Yes-Associated Protein Targets the Transforming Growth Factor β Pathway to Mediate High-Fat/High-Sucrose Diet-induced Arterial Stiffness

Abstract

Background: Metabolic syndrome is related to cardiovascular diseases, which is attributed in part, to arterial stiffness; however, the mechanisms remain unclear. The present study aimed to investigate the molecular mechanisms of metabolic syndrome–induced arterial stiffness and to identify new therapeutic targets. Methods: Arterial stiffness was induced by high-fat/high-sucrose diet in mice, which was quantified by Doppler ultrasound. Four-dimensional label-free quantitative proteomic analysis, affinity purification and mass spectrometry, and immunoprecipitation and GST (glutathione S-transferase) pull-down experiments were performed to explore the mechanism of YAP (Yes-associated protein)-mediated TGF (transforming growth factor) β pathway activation. Results: YAP protein was upregulated in the aortic tunica media of mice fed a high-fat/high-sucrose diet for 2 weeks and precedes arterial stiffness.
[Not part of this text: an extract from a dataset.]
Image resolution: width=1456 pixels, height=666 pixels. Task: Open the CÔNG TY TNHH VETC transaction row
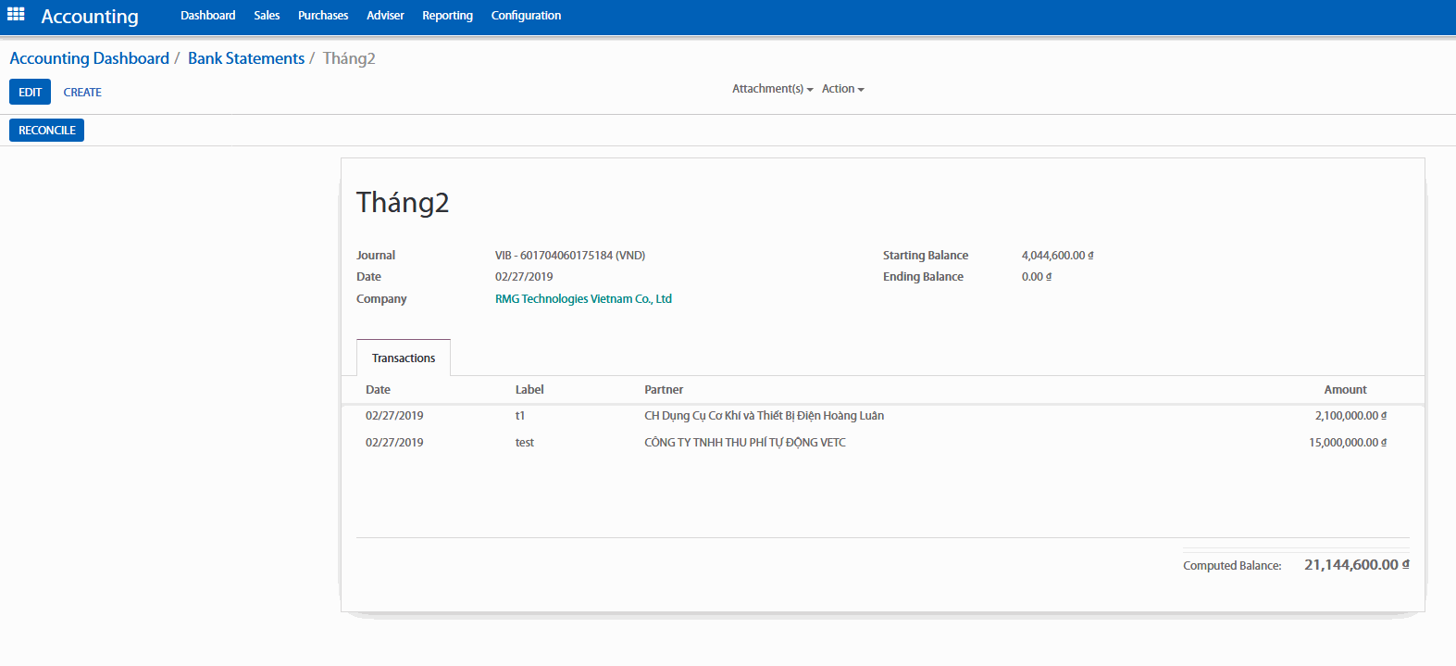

Smooth muscle cell–specific YAP knockdown attenuated high-fat/high-sucrose diet–induced arterial stiffness and activation of TGFβ-Smad2/3 signaling pathway in arteries. By contrast, Myh11Cre ERT2 -Yap Tg mice exhibited exacerbated high-fat/high-sucrose diet–induced arterial stiffness and enhanced TGFβ-activated Smad2/3 phosphorylation in arteries. PPM1B (protein phosphatase, Mg 2+ /Mn 2+ -dependent 1B) was identified as a YAP-bound phosphatase that translocates into the nucleus to dephosphorylate Smads (mothers against decapentaplegic homologs) in response to TGFβ. This process was inhibited by YAP through removal of the K63-linked ubiquitin chain of PPM1B at K326. Conclusions: This study provides a new mechanism by which smooth muscle cell YAP regulates the TGFβ pathway and a potential therapeutic target in metabolic syndrome–associated arterial stiffness.